Похоже, клевое у тебя занятие.
Оно самое.
И как у тебя это вышло?
Генетика и удача.
Хорошо платят?
Очуметь.
Что делаешь в свободное время?
Играю.
То есть?
Она улыбается.
Это значит, что я играю.
Мы смотрим друг другу в глаза: мои бледно-зеленые, ее – светло-карие, оттенка какао. Мое сердце колотится, натянутые нервы звенят, голова кружится, я под кайфом. В ней что-то есть. Глаза или волосы или губы, улыбка, настроение, длинные тонкие незагорелые ноги, легкий северный акцент, черепа на платье, мои пальцы у нее во рту, то, что она знает «Мизантроп», что моя книга ей не нравится, зато нравится мысль, что этот мир надо зажечь, что у меня все еще стояк. Что-то в ней. Как ощущалась ее кожа, когда она коснулась моей руки. Что-то в ней. Ее густые пышные тяжелые рыжие волосы. Что-то в ней. Шампунь, которым она пользуется, или мыло, феромоны, не знаю, что именно, но что-то. Мое сердце колотится, нервы звенят, голова кружится, я под кайфом. Хочу целовать ее, смаковать ее губы, посасывать ее язык. Хочу просунуть руки между ее ног, подхватить ее зад. Целовать ее шею, грудь, чувствовать, как твердеют ее соски в моих зубах. Хочу лизать ее задницу и киску, ее клитор, двигаться в ней, замирать в ней, глубоко резко влажно, глаза в глаза, руки, кончики наших пальцев.

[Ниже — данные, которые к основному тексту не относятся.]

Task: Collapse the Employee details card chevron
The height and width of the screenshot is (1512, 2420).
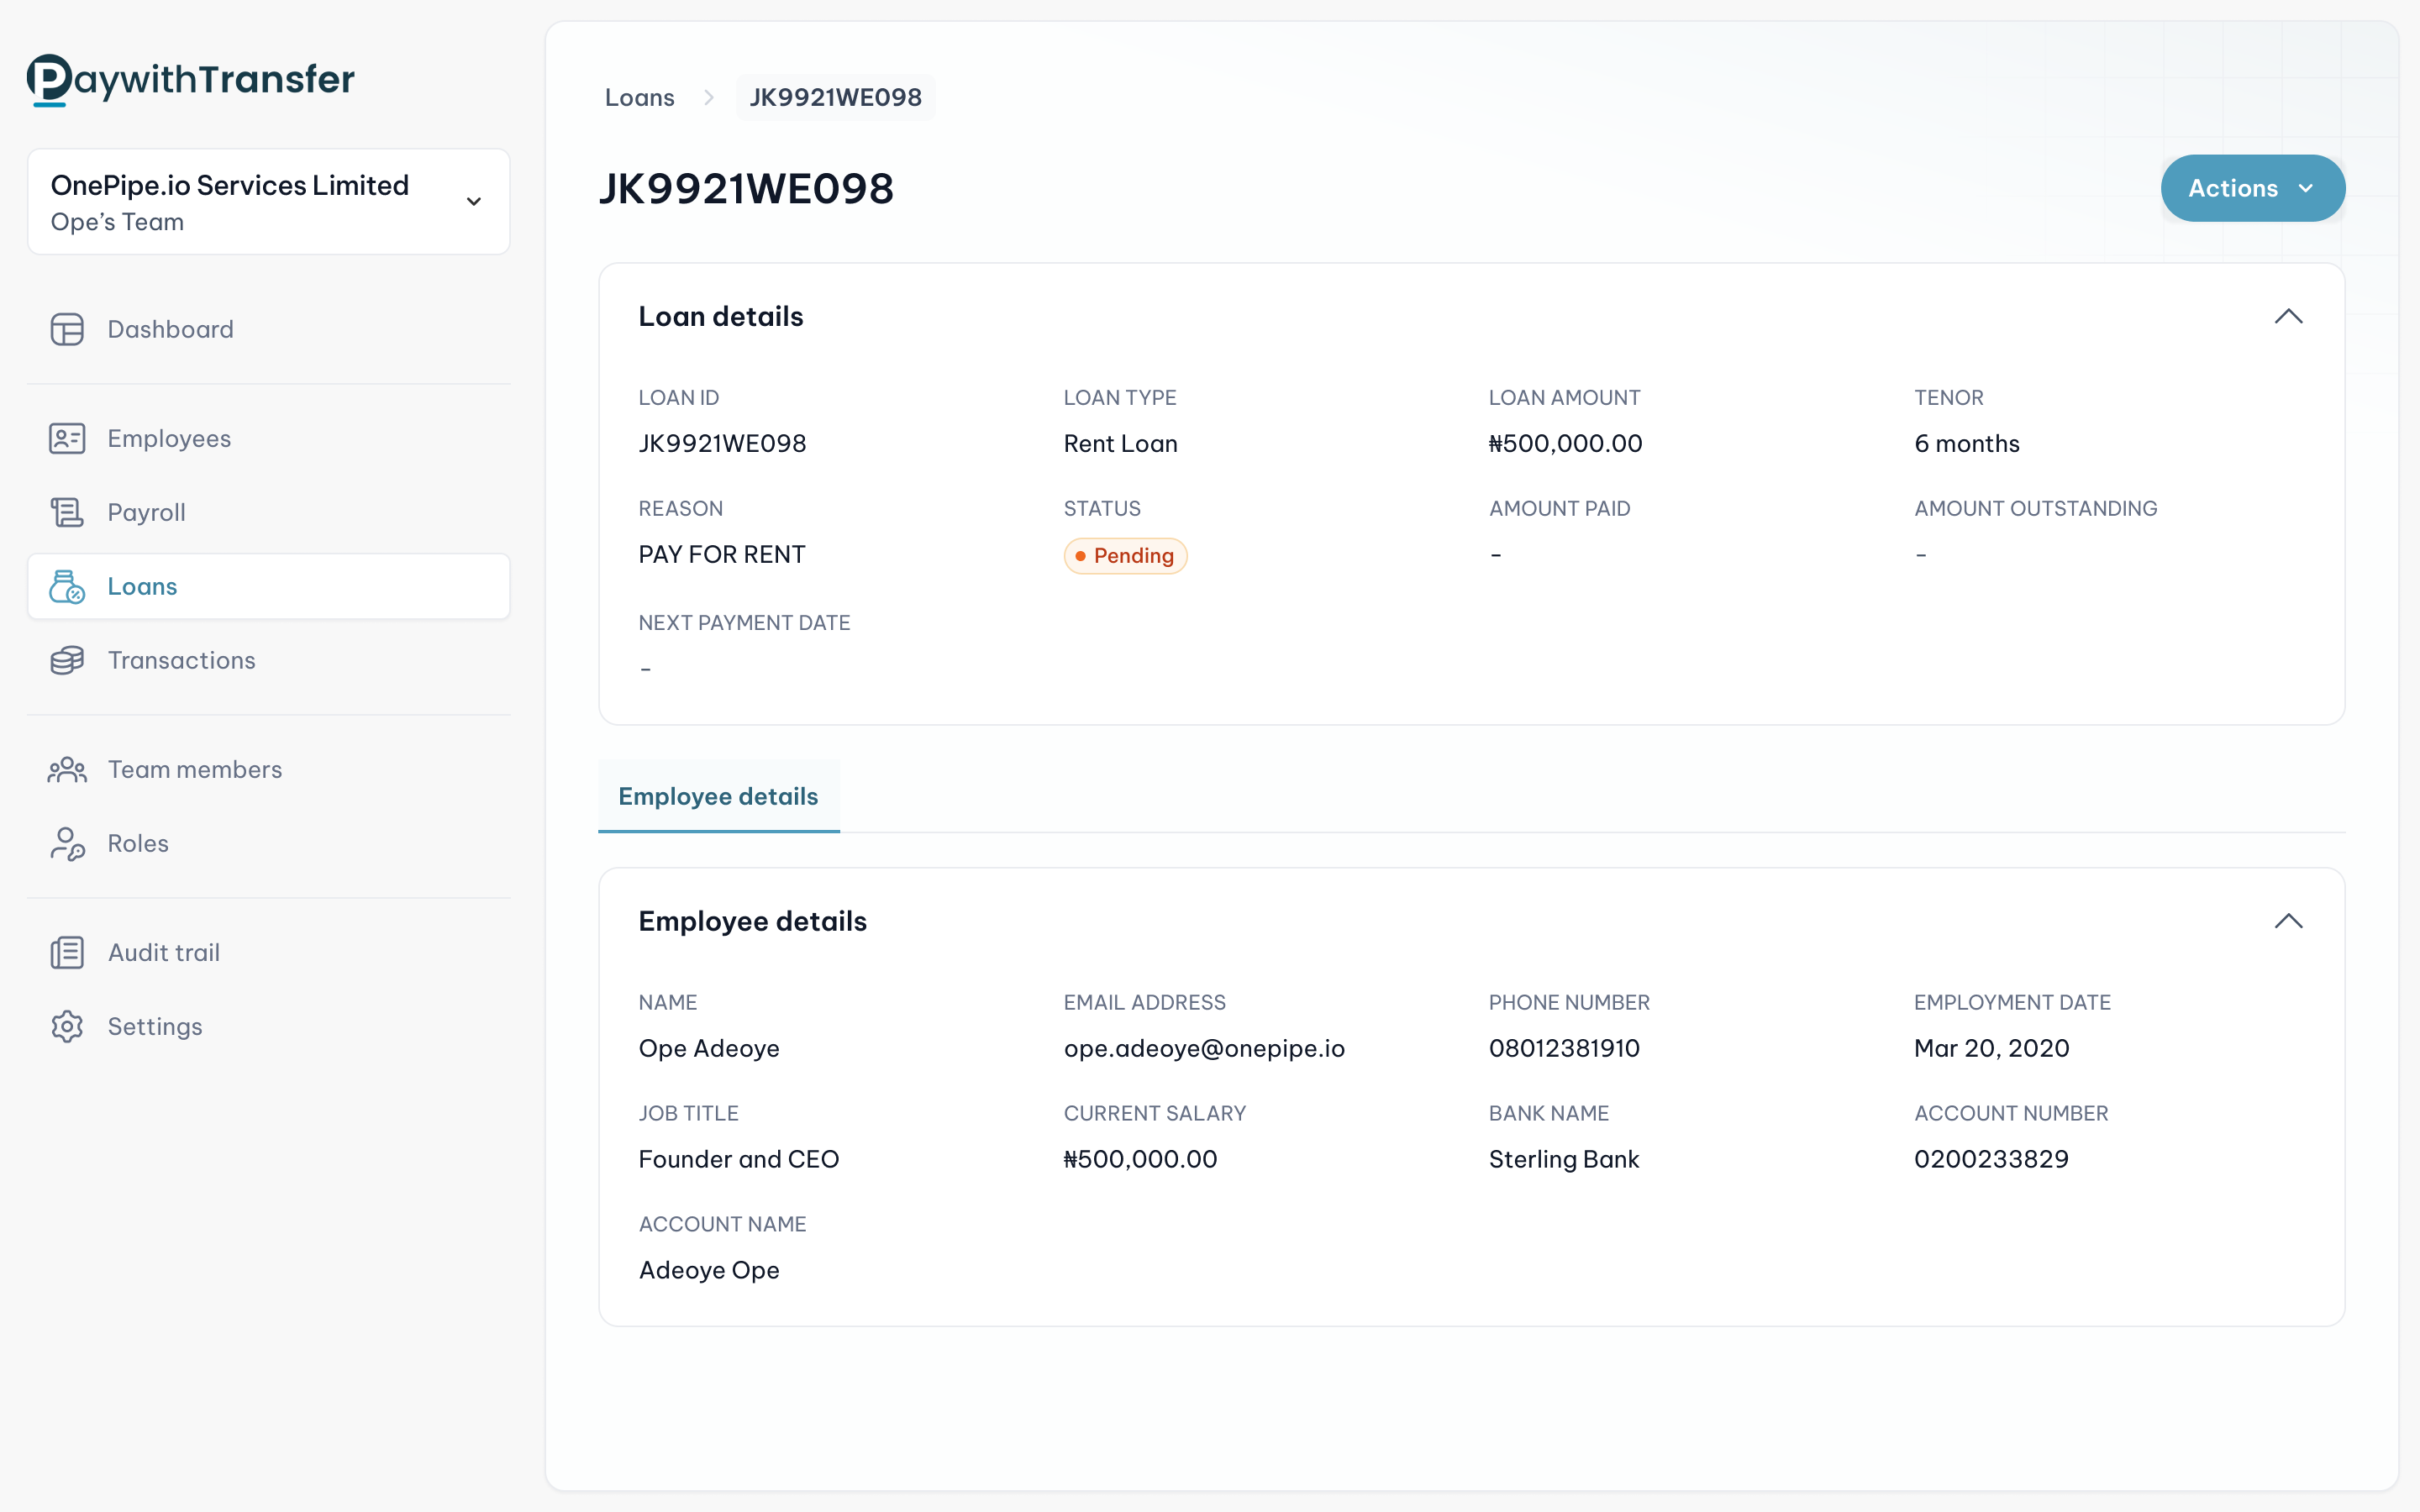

Хочу услышать, как она стонет.
Мы смотрим друг другу в глаза: мои бледно-зеленые, ее – светло-карие, оттенка какао. Она наклоняется вперед и тихо, медленно дует мне на щеку, у нее сладкое дыхание я закрываю глаза она дует на мою щеку сладким дыханием от него тепло. А когда перестает, я открываю глаза, она улыбается.
Мне пора.
Куда?
Есть кое-какие дела.
Какие?
Кое-какие.
Я смеюсь.
Как тебя зовут?
Когда увидимся в следующий раз, скажу.
И когда это будет?
Не знаю.
А номер у тебя есть?
Предоставим это решать богам.
Смеюсь.
Богам?
Я же с севера, мы все еще верующие.
Она встает.
Пока.
Я киваю, улыбаюсь.
Пока.
Она поворачивается и уходит, и хотя я смотрю ей вслед и хочу пойти за ней куда угодно, куда идет она, я не иду. Перевожу взгляд на блокнот, черные буквы на коричневой бумаге. Потом на «Врата ада», на похоть, боль, экстаз и ужас, возвышающиеся надо мной неподвижно и вечно. И еще выше, на голубизну неба, бесконечного и прекрасного.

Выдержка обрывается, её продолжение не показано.